I havent heard of a piranha getting HITH... Could you get a more closer and clear shot of you piranha's head. HITH looks like small round circles in the head.


----------



## VOYAGERXP (Jul 18, 2003)

It started out with a darkish patch and slowly over time it has gone into a hole. I have tried to treat it many times with melafix, salt and other kinds of treatments but it never goes.


----------



## VOYAGERXP (Jul 18, 2003)

Here's some closer pic of the problem.


----------



## PaNo617 (Jan 31, 2005)

Man that looks pretty bad, and painful...I dont think it's somthing that'll heal, almost like a flesh eating bacteria. Odd how meds haven't cured it. Wish i can help, I'm sure some of the experts can.


----------



## Motarded (Mar 3, 2005)

DUDE that is the worst case of anything I have EVER seen! Oh mann poor guy


----------



## mashunter18 (Jan 2, 2004)

woo, I dont think that is hih, it looks very severe,Im not sure what that is


----------



## ronzz (Oct 26, 2004)

i know where there is a large oscar with that diesease it isn,t as bad as that but it is not far behind it,apart from the diesease its fine it just messes up the oscars good looks.It started as a small hole and spread into a big hole,now other holes are appearing round its mouth but they are only small.I will get pics asap new cam on its way hopefully here today.


----------



## Whall Banner (Nov 25, 2004)

I'd get that fish outta there today if I was you and if you can quaratine it.

I don't want to sound bad, but you aint going to want that fish anymore, especially looking like that. It don't look like it's going to heal and also you don't know if the fish is in pain.


----------



## doctorvtec (May 15, 2004)

Piranha's can get HITH, they ae just not as suseptible to it, like Oscars are.

That does not appear to me to be HITH after looking at those updated pictures. I wish I could give you an idea of what it is.

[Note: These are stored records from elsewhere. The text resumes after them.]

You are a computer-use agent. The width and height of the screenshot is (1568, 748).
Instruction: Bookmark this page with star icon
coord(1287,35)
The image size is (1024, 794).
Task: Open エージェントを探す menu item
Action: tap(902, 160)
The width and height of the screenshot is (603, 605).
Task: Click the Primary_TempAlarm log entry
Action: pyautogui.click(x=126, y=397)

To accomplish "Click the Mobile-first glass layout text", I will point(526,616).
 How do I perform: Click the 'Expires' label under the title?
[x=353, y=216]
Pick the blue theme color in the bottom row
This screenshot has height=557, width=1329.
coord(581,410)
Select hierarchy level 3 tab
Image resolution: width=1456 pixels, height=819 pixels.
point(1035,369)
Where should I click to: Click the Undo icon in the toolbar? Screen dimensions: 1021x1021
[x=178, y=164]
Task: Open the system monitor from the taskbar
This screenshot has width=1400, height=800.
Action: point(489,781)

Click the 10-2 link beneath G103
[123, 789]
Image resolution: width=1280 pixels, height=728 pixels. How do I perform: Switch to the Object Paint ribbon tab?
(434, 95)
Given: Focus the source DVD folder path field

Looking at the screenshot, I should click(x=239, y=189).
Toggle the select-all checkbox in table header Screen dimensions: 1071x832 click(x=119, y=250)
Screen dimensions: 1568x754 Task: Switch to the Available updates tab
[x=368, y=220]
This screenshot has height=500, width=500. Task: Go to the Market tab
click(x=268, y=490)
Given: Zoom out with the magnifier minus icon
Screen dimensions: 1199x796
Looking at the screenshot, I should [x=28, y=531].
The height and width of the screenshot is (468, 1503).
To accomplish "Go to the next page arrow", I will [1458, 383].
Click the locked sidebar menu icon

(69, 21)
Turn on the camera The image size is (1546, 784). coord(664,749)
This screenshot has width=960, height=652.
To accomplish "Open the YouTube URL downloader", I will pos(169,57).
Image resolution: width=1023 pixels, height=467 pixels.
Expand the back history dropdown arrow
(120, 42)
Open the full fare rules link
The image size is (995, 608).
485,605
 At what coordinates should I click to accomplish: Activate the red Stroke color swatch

I am going to forward those pic's to a guy I know who is real good with fish diseases, if I hear back from him, I will post what he has to say.


----------



## fishofury (May 10, 2003)

OMG, that is pretty bad. Those last few pictures gave me the chills


----------



## supastylin (May 10, 2005)

damn mang, looks like he got into a bad car accident. get him outta there now.


----------



## Xemisions (Apr 26, 2005)

Thats soo sad...Is he doing ok?


----------



## shutter13 (Jun 23, 2004)

geeze!!! looks like he was bitten and it got infected

i would think about euthanizing


----------



## jeddy hao (Mar 1, 2005)

Melafix and salt should have fixed him up if you have a 10g hospital tank. Ive seen that before and it is a bacterial infection that eats flesh. I doubt it's hith. Try to treat him in a seperate tank. I think it might be contagious. My friends fish had it and all the other fish started getting it. I'm not 100% sure it's contagious but take it out to make sure. If it is bacteria, then it can go on other fish.


----------



## PaNo617 (Jan 31, 2005)

jeddy hao said:


> Melafix and salt should have fixed him up if you have a 10g hospital tank. Ive seen that before and it is a bacterial infection that eats flesh. I doubt it's hith. Try to treat him in a seperate tank. I think it might be contagious. My friends fish had it and all the other fish started getting it. I'm not 100% sure it's contagious but take it out to make sure. If it is bacteria, then it can go on other fish.
> [snapback]1138042[/snapback]​


I agree...don't leave him in the tank with your other p's, don't wanna risk them getting the same disease.


----------



## bmpower007 (Feb 11, 2005)

ahhh get that guy back to health looks super painfull


----------



## VOYAGERXP (Jul 18, 2003)

My piranha has had it for for well over one year. I have not got another tank to put him in. It has never seemed to bother him as he swims with the others and eats the same amount of food as the others. He is the biggest in the tank and the leader of the 5, he bosses the others around and chases em around.


----------



## psychofish (Jun 5, 2004)

Yea, just do the right thing and put him out of 
his misery. Looks pretty bad


----------



## Innes (Jan 13, 2003)

your fish does appear to have HITH, you have 2 options for this:
*euthanaise the fish
*attempt to treat the fish and see how well it does

in order to treat this fish you should preform almost daily water changes, you want to get your water as good as you possibly can make it, and keep it like that, if you can use RO water it would be a good idea, also provide it with a good quality varied diet.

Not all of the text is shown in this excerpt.